(Records from a dataset)
----

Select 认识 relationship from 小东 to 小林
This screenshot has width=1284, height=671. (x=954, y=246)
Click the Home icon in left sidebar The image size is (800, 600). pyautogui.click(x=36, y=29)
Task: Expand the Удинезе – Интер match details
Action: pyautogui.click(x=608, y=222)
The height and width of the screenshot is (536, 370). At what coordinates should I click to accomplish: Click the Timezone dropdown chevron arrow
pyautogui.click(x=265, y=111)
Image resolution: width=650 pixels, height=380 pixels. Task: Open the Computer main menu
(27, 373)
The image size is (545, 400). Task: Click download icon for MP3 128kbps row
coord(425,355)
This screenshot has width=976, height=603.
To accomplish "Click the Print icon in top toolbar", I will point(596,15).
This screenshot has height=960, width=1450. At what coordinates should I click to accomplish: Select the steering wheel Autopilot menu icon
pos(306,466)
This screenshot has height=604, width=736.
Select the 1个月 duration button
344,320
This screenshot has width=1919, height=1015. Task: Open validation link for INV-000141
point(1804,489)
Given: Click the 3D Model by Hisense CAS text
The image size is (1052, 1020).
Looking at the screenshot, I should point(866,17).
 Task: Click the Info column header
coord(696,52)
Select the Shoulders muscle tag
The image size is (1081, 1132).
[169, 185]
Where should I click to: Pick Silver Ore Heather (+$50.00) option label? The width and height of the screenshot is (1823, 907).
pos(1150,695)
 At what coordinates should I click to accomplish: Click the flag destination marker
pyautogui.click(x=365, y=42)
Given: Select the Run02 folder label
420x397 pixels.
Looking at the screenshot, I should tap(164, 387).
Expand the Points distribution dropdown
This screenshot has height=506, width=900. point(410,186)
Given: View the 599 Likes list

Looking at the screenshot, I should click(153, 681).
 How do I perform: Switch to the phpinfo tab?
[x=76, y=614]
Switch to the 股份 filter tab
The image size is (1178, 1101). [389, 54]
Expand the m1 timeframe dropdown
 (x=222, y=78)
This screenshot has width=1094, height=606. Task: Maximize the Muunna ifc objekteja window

----

• **What the task asks**: From the first record to the last, print each one exactly.

• **Result of this exercise**:
Select 认识 relationship from 小东 to 小林
This screenshot has width=1284, height=671. (x=954, y=246)
Click the Home icon in left sidebar The image size is (800, 600). pyautogui.click(x=36, y=29)
Task: Expand the Удинезе – Интер match details
Action: pyautogui.click(x=608, y=222)
The height and width of the screenshot is (536, 370). At what coordinates should I click to accomplish: Click the Timezone dropdown chevron arrow
pyautogui.click(x=265, y=111)
Image resolution: width=650 pixels, height=380 pixels. Task: Open the Computer main menu
(27, 373)
The image size is (545, 400). Task: Click download icon for MP3 128kbps row
coord(425,355)
This screenshot has width=976, height=603.
To accomplish "Click the Print icon in top toolbar", I will point(596,15).
This screenshot has height=960, width=1450. At what coordinates should I click to accomplish: Select the steering wheel Autopilot menu icon
pos(306,466)
This screenshot has height=604, width=736.
Select the 1个月 duration button
344,320
This screenshot has width=1919, height=1015. Task: Open validation link for INV-000141
point(1804,489)
Given: Click the 3D Model by Hisense CAS text
The image size is (1052, 1020).
Looking at the screenshot, I should point(866,17).
 Task: Click the Info column header
coord(696,52)
Select the Shoulders muscle tag
The image size is (1081, 1132).
[169, 185]
Where should I click to: Pick Silver Ore Heather (+$50.00) option label? The width and height of the screenshot is (1823, 907).
pos(1150,695)
 At what coordinates should I click to accomplish: Click the flag destination marker
pyautogui.click(x=365, y=42)
Given: Select the Run02 folder label
420x397 pixels.
Looking at the screenshot, I should tap(164, 387).
Expand the Points distribution dropdown
This screenshot has height=506, width=900. point(410,186)
Given: View the 599 Likes list

Looking at the screenshot, I should click(153, 681).
 How do I perform: Switch to the phpinfo tab?
[x=76, y=614]
Switch to the 股份 filter tab
The image size is (1178, 1101). [389, 54]
Expand the m1 timeframe dropdown
 (x=222, y=78)
This screenshot has width=1094, height=606. Task: Maximize the Muunna ifc objekteja window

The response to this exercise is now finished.